Arrange the lines from the first one through the line containing "[x=996, y=493]" as a JSON list of strings, one string per line, skipping blank lines.

-- START OF Records to process --

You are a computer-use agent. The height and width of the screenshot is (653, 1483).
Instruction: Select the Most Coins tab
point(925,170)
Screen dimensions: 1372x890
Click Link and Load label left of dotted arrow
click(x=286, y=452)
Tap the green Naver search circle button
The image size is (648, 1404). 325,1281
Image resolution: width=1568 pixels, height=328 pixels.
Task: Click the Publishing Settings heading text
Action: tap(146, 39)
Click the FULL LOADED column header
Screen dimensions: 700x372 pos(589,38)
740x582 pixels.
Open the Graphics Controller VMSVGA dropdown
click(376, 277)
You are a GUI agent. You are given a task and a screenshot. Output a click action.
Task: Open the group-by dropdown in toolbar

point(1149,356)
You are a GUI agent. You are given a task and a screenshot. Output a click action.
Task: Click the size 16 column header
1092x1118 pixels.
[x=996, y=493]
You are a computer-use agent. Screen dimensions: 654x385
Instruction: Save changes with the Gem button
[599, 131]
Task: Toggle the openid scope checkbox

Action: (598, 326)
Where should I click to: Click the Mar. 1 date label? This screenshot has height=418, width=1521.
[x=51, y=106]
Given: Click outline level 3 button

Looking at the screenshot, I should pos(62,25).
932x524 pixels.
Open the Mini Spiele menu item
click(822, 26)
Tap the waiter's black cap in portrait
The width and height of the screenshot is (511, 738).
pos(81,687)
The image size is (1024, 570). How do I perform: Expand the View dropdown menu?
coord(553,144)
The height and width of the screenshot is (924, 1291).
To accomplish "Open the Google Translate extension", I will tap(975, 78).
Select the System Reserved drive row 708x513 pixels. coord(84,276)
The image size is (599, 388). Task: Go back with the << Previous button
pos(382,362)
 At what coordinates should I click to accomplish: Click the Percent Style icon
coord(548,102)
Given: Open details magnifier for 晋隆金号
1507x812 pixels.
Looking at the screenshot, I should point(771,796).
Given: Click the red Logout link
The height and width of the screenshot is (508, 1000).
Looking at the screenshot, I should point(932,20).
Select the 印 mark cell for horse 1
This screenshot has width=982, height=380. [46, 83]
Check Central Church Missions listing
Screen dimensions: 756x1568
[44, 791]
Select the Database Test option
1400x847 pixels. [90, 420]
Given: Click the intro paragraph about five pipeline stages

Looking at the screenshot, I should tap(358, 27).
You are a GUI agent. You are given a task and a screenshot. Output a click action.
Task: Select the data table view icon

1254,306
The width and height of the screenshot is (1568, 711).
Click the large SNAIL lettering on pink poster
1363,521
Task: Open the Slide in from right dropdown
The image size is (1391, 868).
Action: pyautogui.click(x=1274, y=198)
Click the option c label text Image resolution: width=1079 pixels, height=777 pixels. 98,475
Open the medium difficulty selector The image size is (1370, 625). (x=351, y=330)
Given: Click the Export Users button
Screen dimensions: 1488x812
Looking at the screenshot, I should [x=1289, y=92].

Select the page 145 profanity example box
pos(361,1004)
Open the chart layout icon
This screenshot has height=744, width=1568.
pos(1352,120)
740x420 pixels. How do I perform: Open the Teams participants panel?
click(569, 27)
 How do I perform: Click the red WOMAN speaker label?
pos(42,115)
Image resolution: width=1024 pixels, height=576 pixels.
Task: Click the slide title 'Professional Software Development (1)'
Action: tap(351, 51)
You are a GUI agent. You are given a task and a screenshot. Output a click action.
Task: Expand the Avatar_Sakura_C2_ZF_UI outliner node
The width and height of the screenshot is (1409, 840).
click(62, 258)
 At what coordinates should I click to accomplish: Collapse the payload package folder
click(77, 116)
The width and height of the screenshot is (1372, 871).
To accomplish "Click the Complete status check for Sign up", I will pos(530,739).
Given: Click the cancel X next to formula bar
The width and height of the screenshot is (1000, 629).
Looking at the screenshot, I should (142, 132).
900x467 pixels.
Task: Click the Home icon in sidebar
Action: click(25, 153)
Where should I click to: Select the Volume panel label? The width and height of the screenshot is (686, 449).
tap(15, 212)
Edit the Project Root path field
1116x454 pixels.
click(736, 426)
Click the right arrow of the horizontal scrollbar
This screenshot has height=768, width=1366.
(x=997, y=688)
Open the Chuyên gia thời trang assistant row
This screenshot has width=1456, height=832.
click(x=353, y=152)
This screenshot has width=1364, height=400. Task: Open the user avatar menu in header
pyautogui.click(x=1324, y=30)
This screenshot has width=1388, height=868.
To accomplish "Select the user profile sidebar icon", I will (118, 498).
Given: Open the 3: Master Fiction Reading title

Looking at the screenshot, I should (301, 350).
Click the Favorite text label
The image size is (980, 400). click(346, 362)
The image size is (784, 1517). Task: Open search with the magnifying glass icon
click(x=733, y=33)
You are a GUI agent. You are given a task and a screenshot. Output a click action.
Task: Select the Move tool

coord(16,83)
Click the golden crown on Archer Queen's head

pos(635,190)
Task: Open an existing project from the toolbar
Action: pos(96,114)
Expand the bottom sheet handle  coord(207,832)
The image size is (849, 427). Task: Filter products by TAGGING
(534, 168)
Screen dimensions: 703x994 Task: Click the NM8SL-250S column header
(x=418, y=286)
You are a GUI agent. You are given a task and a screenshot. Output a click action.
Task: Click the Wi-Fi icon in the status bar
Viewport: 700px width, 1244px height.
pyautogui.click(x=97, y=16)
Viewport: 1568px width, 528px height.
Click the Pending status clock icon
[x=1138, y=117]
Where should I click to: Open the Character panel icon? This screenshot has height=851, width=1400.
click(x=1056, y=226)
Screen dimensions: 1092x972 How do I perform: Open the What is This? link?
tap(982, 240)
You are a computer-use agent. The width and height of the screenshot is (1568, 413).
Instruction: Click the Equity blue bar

-- END OF Records to process --

Solution:
[
  "You are a computer-use agent. The height and width of the screenshot is (653, 1483).",
  "Instruction: Select the Most Coins tab",
  "point(925,170)",
  "Screen dimensions: 1372x890",
  "Click Link and Load label left of dotted arrow",
  "click(x=286, y=452)",
  "Tap the green Naver search circle button",
  "The image size is (648, 1404). 325,1281",
  "Image resolution: width=1568 pixels, height=328 pixels.",
  "Task: Click the Publishing Settings heading text",
  "Action: tap(146, 39)",
  "Click the FULL LOADED column header",
  "Screen dimensions: 700x372 pos(589,38)",
  "740x582 pixels.",
  "Open the Graphics Controller VMSVGA dropdown",
  "click(376, 277)",
  "You are a GUI agent. You are given a task and a screenshot. Output a click action.",
  "Task: Open the group-by dropdown in toolbar",
  "point(1149,356)",
  "You are a GUI agent. You are given a task and a screenshot. Output a click action.",
  "Task: Click the size 16 column header",
  "1092x1118 pixels.",
  "[x=996, y=493]"
]